IGP Weight Optimization was proposed by Fortz and Thorup. It takes in the topology of the network, the associated weight and capacity of each link in the network, and the bandwidth demand between each source-destination node pair. It then uses a local search algorithm to find a weight configuration that minimizes the total utilization cost of all links in the network. They define the utilization cost of a link as a function that scales exponentially with the utilization percentage of the link.

The neighbors of the current candidate OSPF configuration of a given network topology are defined as the following:

• • Single link weight change.
  • Splitting traffic to a destination node evenly across a random number of neighbors at a transit node.

To prevent looping through visited OSPF configurations, they maintain a hash table of all visited OSPF configurations. This algorithm can be terminated at any point during the search to find a better OSPF configuration; however, it is not guaranteed that it will find the global optimum configuration. Rusek et al. recently reproduced the results of Fortz and Thorup to compare IGP weight optimization to their ML approach. They show that it can find significantly better OSPF configurations that minimize the maximum link utilization in a short period of time on four real-world topologies (i.e., Janos-US, GEANT, Nobel-Germany, and COST266).

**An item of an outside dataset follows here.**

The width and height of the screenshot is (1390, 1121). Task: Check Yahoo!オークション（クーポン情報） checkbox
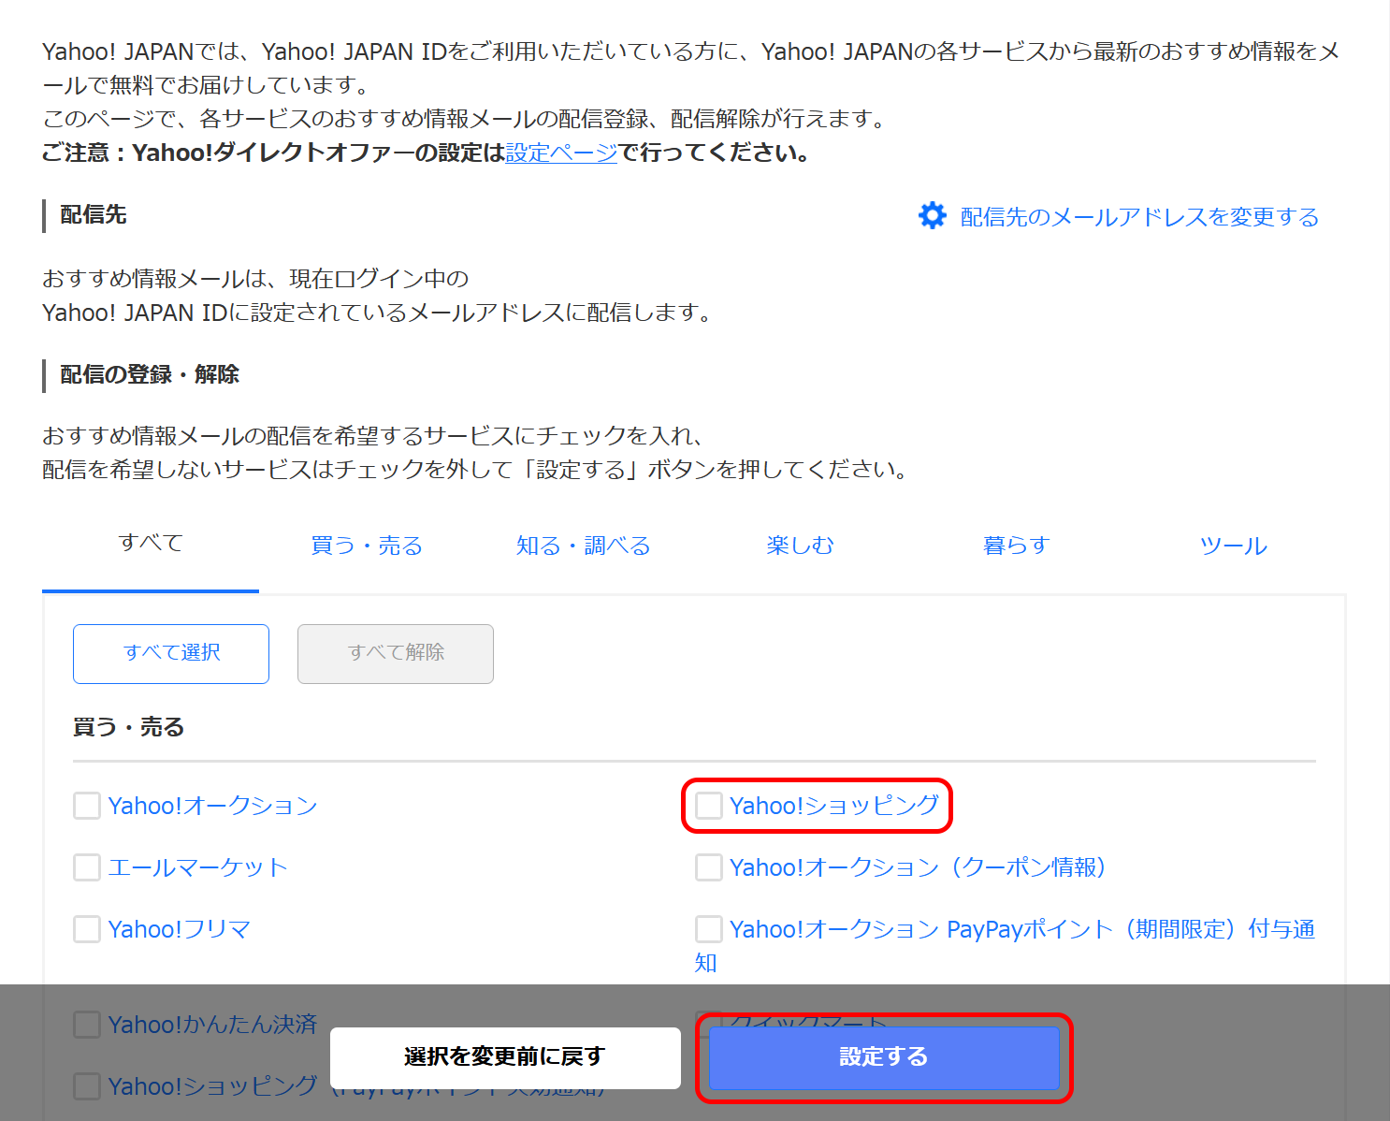tap(708, 867)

Dynamic IGP Weight Optimization was proposed by Brun and Garcia. It uses a very similar local search algorithm as IGP Weight Optimization with some slight modifications to the neighborhood space to find an OSPF configuration that minimizes the maximally utilized link. The neighbors of a candidate OSPF configuration are defined as the following:

• • A single link weight change that deviates a traffic flow from the link if the traffic flow has multiple minimum cost paths.
  • A single link weight change that introduces an alternative path for a traffic flow (introduces a new minimum cost path).

In addition to those differences, Dynamic IGP Weight Optimization estimates the source-destination demand matrix from a time series of link demands rather than having prior knowledge of those demands. The resulting OSPF configuration recommendation is then based on the worst-case demand scenario out of the set of possible demands inferred from the link demands. However, this makes it much more computationally expensive than IGP Weight Optimization.

Routing By Back-propagation (RBB) is the latest OSPF optimization technique proposed by Rusek et al. It makes use of a GNN model that is trained to approximate the minimum cost path between each source-destination node pair (i.e., Dijkstra's algorithm) for a given topology with a set of link weights. This pre-trained GNN is then used along with the capacity of each link and the traffic demands between each source-destination pair to backpropagate the input IGP weights of each link to minimize the maximally utilized link. This method is much faster than the aforementioned techniques, with the authors reporting an average 25% reduction in the maximally utilized link utilization from the default OSPF configuration after three back-propagation steps.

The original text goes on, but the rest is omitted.